Anda Mulai Banyak Mengatur dalam Hubungan? Yuk Hindari Mothering Relationship

Reporter: Benedicta Prima  |  Editor: Benedicta Alvinta


MOMSMONEY.ID -  Apakah Anda merasa sudah seperti ibunya ketimbang menjadi pasangan? Jika iya, ini cara menghindari mothering relationship!

Melansir Good Men Project, mothering atau fathering relationship adalah pasangan yang bertindak seperti ayah atau ibu dalam hubungan tersebut. Ini menunjukkan dinamika kekuatan yang diam-diam destruktif dalam hubungan romantis. 

Ketika seseorang menjadi orang tua pasangannya, ini menunjukkan dia menjadi ayah atau ibu pasangan yang serba tahu apa yang terbaik, lebih kompeten, lebih dewasa, lebih cerdas, lebih mampu, lebih bertanggungjawab atau lebih mampu melakukan sesuatu secara efektif dibanding yang lain.

Melansir Love Fulmind, mothering relationship bisa terjadi pada siapapun. Apalagi saat ini masih banyak kepercayaan bahwa perempuan memiliki tugas utama melayani pasangannya. Ini membuat banyak perempuan melakukan mothering relationship tanpa menyadarinya. 

Baca Juga: Cegah dan Obati Infeksi Tenggorokan pada Anak Dengan Cara Sederhana Ini

Sebenarnya ini bukan salah Anda jika Anda terjebak melakukan mothering relationship kepada pasangan. Namun sikap cinta dan mengatur yang berlebihan ini bisa berbahaya bagi Anda dan hubungan Anda. 
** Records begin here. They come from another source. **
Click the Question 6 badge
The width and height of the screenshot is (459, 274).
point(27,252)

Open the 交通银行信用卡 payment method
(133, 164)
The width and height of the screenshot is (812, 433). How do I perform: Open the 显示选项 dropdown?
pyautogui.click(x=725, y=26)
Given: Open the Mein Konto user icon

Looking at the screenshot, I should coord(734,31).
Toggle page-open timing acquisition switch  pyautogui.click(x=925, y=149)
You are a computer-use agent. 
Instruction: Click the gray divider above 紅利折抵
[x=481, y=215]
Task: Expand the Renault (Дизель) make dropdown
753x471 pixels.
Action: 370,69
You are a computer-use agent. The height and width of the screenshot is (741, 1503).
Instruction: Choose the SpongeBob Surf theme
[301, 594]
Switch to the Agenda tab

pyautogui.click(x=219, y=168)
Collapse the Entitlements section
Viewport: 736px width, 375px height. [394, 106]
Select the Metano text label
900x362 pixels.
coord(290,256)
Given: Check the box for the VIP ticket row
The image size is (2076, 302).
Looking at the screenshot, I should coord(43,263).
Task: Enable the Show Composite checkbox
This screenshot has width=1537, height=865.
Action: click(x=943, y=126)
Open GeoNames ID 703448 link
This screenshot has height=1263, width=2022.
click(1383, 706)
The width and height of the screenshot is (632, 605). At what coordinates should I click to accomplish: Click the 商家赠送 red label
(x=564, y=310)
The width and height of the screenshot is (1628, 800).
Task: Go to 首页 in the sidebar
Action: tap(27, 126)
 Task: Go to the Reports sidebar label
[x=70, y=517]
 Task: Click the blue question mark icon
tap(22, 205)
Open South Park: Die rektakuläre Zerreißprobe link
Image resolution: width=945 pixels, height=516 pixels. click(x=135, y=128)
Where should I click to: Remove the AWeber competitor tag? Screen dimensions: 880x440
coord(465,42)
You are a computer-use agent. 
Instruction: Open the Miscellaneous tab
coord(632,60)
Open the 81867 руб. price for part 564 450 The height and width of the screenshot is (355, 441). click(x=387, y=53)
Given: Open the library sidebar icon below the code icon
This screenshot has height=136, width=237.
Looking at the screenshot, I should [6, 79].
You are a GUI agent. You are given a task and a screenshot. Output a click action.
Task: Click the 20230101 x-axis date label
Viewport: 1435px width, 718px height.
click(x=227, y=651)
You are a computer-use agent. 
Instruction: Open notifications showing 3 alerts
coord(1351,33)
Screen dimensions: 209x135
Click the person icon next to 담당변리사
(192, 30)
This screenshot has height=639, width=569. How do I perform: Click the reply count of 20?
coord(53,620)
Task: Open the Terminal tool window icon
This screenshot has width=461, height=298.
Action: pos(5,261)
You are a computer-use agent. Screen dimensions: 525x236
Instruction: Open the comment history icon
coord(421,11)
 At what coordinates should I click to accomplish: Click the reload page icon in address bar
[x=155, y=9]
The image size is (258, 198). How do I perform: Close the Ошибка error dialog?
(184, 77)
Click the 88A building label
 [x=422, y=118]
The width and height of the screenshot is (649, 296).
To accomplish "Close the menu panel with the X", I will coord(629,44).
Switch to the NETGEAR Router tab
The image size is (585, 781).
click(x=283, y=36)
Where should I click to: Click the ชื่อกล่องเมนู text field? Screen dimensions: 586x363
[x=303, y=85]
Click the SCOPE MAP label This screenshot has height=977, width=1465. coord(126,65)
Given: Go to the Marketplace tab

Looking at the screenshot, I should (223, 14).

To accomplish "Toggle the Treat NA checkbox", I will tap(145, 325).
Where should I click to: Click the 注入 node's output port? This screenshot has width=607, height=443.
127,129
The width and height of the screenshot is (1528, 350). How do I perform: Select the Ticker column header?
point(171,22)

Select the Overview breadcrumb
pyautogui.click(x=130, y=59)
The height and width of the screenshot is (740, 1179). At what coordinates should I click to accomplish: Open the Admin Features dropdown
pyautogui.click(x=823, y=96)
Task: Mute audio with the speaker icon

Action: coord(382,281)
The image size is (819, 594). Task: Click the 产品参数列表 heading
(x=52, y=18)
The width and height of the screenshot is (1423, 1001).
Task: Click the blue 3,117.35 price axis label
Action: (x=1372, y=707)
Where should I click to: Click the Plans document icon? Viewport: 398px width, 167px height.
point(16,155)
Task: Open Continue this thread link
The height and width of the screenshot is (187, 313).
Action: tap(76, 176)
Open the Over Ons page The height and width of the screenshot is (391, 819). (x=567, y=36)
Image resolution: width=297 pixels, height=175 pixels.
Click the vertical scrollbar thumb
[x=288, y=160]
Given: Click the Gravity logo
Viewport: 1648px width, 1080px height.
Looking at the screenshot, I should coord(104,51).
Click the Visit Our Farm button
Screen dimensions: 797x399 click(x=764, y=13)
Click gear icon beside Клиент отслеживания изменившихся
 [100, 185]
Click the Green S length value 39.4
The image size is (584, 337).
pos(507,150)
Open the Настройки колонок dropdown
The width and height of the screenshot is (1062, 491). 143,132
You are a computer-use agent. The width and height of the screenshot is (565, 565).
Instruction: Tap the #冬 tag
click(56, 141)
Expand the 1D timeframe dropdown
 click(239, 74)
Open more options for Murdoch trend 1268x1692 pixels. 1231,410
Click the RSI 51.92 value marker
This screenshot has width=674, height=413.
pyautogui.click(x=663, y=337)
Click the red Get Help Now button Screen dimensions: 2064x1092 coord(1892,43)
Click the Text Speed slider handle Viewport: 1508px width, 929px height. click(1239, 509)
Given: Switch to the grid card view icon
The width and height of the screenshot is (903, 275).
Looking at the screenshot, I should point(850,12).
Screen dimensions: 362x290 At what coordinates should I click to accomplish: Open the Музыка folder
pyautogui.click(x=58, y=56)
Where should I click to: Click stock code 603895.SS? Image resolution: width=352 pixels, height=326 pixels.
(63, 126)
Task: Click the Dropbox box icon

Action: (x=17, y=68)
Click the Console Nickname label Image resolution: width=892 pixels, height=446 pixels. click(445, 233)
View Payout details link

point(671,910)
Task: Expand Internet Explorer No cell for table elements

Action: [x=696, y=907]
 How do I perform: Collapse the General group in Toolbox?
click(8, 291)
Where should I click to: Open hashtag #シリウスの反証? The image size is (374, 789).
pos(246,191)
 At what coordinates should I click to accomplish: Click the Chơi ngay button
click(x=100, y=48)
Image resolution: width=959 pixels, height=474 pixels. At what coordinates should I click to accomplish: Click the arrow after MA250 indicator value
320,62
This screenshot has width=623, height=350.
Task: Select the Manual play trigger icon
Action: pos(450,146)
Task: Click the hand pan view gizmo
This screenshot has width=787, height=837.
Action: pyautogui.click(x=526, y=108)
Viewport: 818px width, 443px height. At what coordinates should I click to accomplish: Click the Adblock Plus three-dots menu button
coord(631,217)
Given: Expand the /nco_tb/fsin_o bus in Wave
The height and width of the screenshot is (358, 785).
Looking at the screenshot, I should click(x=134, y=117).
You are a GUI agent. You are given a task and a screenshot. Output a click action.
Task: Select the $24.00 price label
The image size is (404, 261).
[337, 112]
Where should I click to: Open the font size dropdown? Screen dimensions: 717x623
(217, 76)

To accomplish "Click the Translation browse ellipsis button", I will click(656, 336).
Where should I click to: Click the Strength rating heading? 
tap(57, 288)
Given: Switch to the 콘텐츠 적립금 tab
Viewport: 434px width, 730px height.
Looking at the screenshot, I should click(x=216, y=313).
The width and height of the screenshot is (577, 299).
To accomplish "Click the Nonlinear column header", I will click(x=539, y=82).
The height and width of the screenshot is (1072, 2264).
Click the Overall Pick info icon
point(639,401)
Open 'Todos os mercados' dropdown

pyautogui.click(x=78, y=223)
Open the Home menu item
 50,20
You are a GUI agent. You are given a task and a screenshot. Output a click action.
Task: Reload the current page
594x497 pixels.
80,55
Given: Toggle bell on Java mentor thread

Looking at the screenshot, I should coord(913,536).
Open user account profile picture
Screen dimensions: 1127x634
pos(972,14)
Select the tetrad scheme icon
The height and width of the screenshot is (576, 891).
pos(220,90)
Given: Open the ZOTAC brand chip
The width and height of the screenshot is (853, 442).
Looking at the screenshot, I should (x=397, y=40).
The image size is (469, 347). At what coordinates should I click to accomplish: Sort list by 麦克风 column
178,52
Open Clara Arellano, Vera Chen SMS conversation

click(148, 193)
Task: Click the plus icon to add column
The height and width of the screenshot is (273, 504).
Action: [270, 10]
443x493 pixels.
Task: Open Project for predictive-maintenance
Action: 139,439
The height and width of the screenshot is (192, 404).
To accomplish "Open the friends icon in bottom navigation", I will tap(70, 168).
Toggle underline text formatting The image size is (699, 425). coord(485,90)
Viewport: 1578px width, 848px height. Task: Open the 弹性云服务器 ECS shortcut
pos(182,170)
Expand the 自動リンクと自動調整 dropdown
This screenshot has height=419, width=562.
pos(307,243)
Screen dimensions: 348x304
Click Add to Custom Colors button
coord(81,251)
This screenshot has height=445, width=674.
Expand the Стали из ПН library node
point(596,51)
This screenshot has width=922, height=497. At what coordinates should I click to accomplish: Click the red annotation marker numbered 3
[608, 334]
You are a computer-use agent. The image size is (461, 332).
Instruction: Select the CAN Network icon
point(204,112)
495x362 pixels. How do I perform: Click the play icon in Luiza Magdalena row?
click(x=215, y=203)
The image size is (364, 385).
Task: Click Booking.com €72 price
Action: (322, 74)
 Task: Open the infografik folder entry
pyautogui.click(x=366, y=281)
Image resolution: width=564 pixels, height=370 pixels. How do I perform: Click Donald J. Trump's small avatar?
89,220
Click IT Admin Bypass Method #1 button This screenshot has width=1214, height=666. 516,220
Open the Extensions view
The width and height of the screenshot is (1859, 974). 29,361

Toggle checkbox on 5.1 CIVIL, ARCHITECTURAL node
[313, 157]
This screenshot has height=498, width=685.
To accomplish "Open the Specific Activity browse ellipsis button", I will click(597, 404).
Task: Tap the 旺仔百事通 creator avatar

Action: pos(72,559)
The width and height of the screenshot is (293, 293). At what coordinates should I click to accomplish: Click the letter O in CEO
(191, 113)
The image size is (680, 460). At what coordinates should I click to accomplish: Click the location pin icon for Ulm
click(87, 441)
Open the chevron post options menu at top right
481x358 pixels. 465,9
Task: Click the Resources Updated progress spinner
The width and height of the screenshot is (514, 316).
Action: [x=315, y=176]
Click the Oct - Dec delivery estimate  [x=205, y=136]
Ini cara menghindari Mothering Relationship

Berhenti merasa ingin terus berguna dan dibutuhkan

Cara pertama menghindari mothering relationship ini kedengarannya memang sulit dilakukan. Tetapi coba untuk tidak mencampurkan keinginan Anda dengan keinginan pasangan Anda. 

Struktur biologis perempuan dirancang untuk menjadi ibu dan mengasuh. Ini adalah akar kenapa perempuan selalu diasosiasikan untuk melayani. Ini membuat banyak perempuan merasa harus berguna dan dibutuhkan oleh orang lain dengan cara melayani.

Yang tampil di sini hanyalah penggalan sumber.